STATED TASK: Copy the following lines word for word.

*** EXTRACTED INFORMATION ***

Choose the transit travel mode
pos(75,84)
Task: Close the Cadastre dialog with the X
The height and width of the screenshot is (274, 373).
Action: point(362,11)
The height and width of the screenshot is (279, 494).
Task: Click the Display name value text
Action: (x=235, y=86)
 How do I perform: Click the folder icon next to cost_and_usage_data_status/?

***

SOLUTION FOR THIS EXERCISE:
Choose the transit travel mode
pos(75,84)
Task: Close the Cadastre dialog with the X
The height and width of the screenshot is (274, 373).
Action: point(362,11)
The height and width of the screenshot is (279, 494).
Task: Click the Display name value text
Action: (x=235, y=86)
 How do I perform: Click the folder icon next to cost_and_usage_data_status/?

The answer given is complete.